[TRY IT]
Return a copy of every line in the records that includes the word "Task".

[SOURCE MATERIAL]
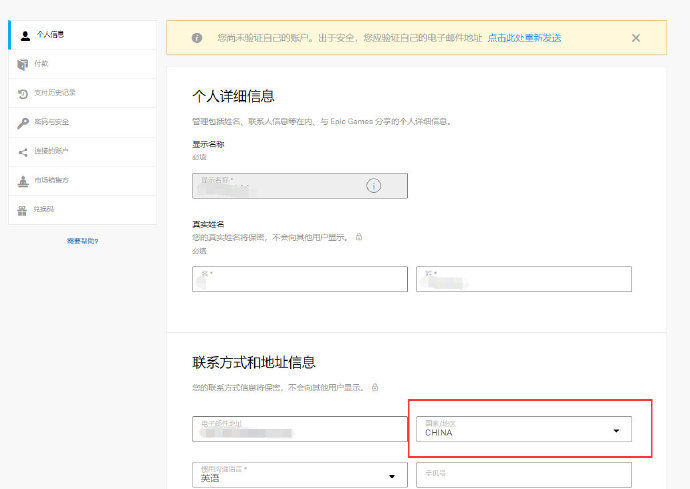Click the 付款 payment icon
The image size is (690, 489).
tap(24, 64)
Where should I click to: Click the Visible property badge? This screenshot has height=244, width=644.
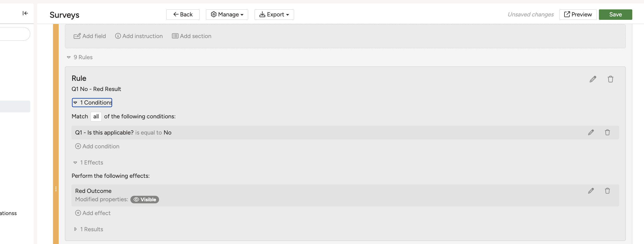(x=144, y=199)
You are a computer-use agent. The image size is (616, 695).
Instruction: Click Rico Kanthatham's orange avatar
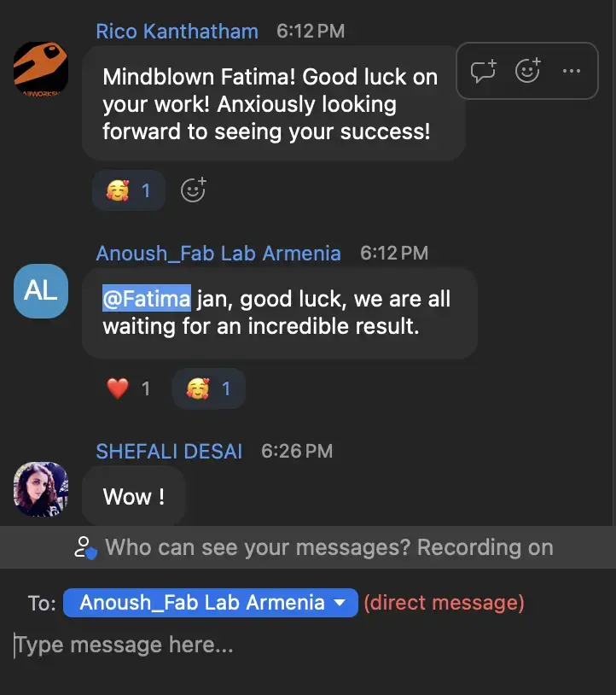point(41,69)
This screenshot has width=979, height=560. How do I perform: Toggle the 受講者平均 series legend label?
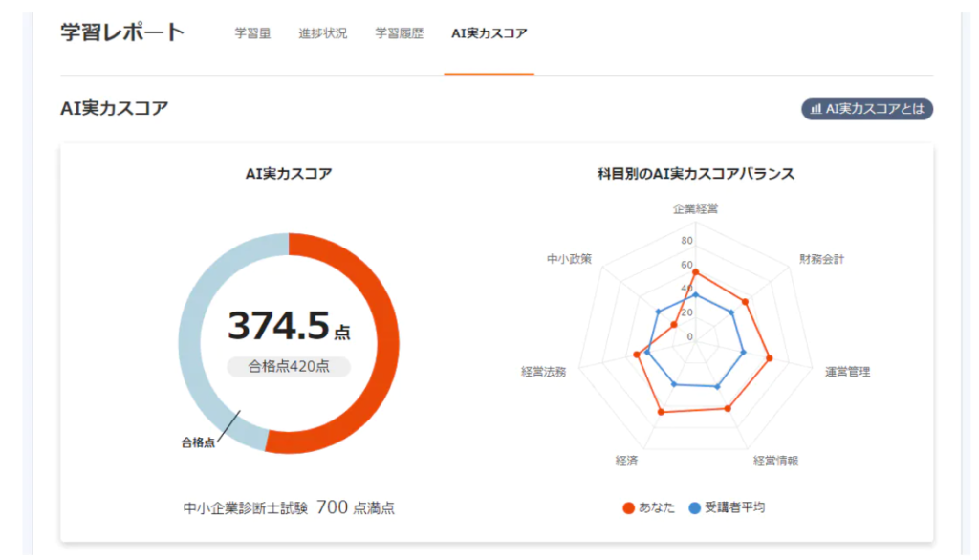tap(734, 507)
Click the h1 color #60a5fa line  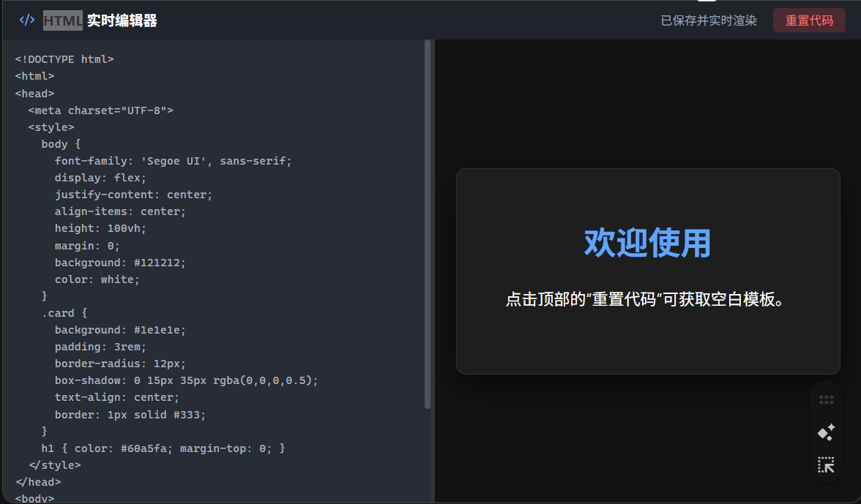(163, 448)
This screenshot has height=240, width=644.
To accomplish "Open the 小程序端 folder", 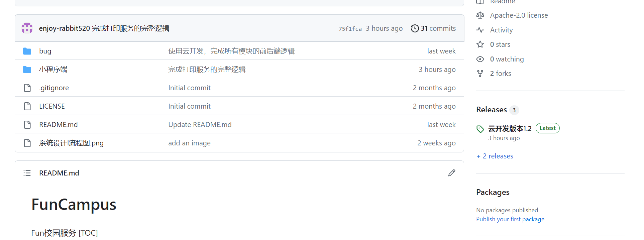I will point(53,70).
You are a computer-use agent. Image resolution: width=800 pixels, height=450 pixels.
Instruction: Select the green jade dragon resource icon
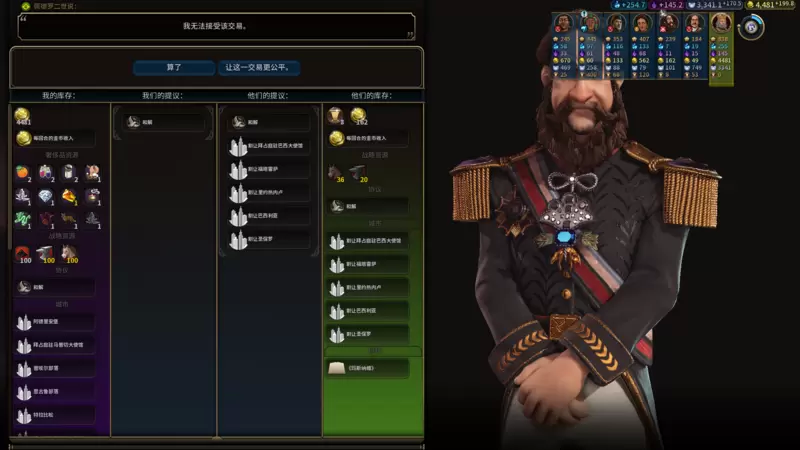pyautogui.click(x=22, y=220)
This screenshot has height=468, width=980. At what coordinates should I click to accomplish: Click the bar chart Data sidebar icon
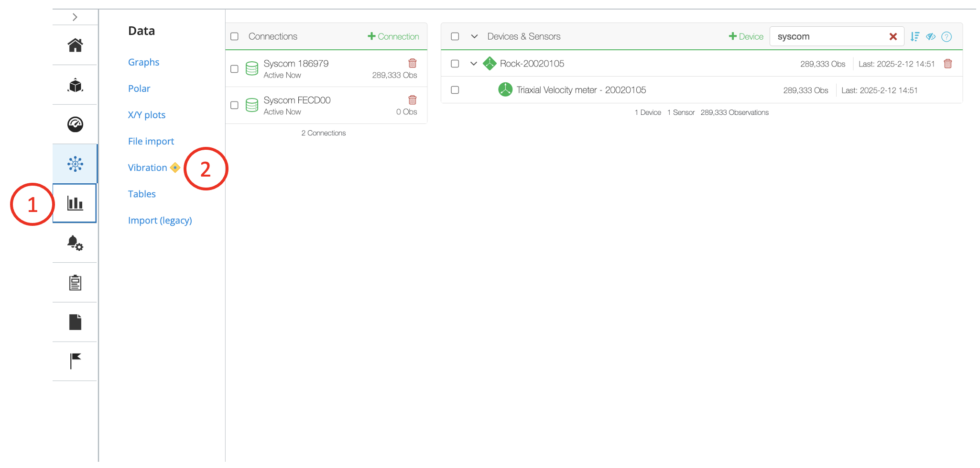pos(75,203)
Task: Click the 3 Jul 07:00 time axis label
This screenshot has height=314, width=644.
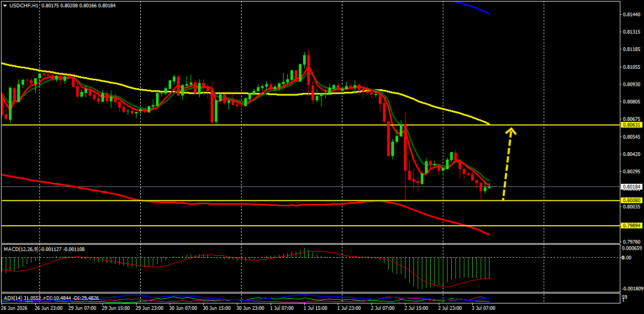Action: click(x=483, y=309)
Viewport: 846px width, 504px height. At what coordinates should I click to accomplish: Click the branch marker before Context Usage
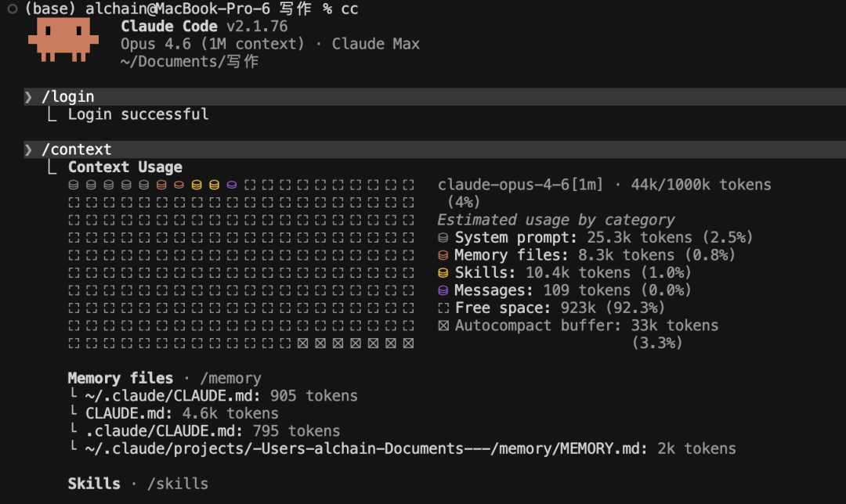52,167
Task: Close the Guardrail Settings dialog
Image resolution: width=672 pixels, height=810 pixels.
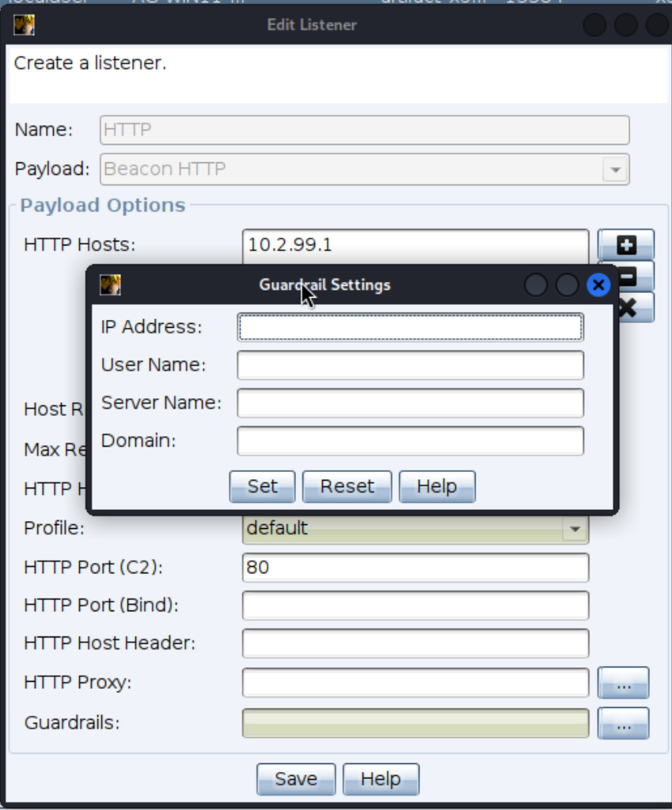Action: (x=598, y=285)
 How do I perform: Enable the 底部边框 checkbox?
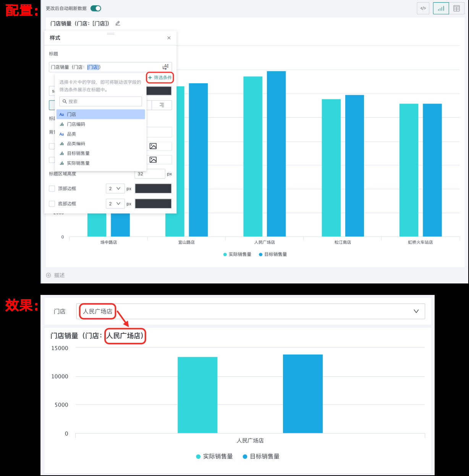[x=52, y=204]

[RESULT OF THE EXERCISE]
Task: Click the 3 Jul 07:00 time axis label
Task: Close the Guardrail Settings dialog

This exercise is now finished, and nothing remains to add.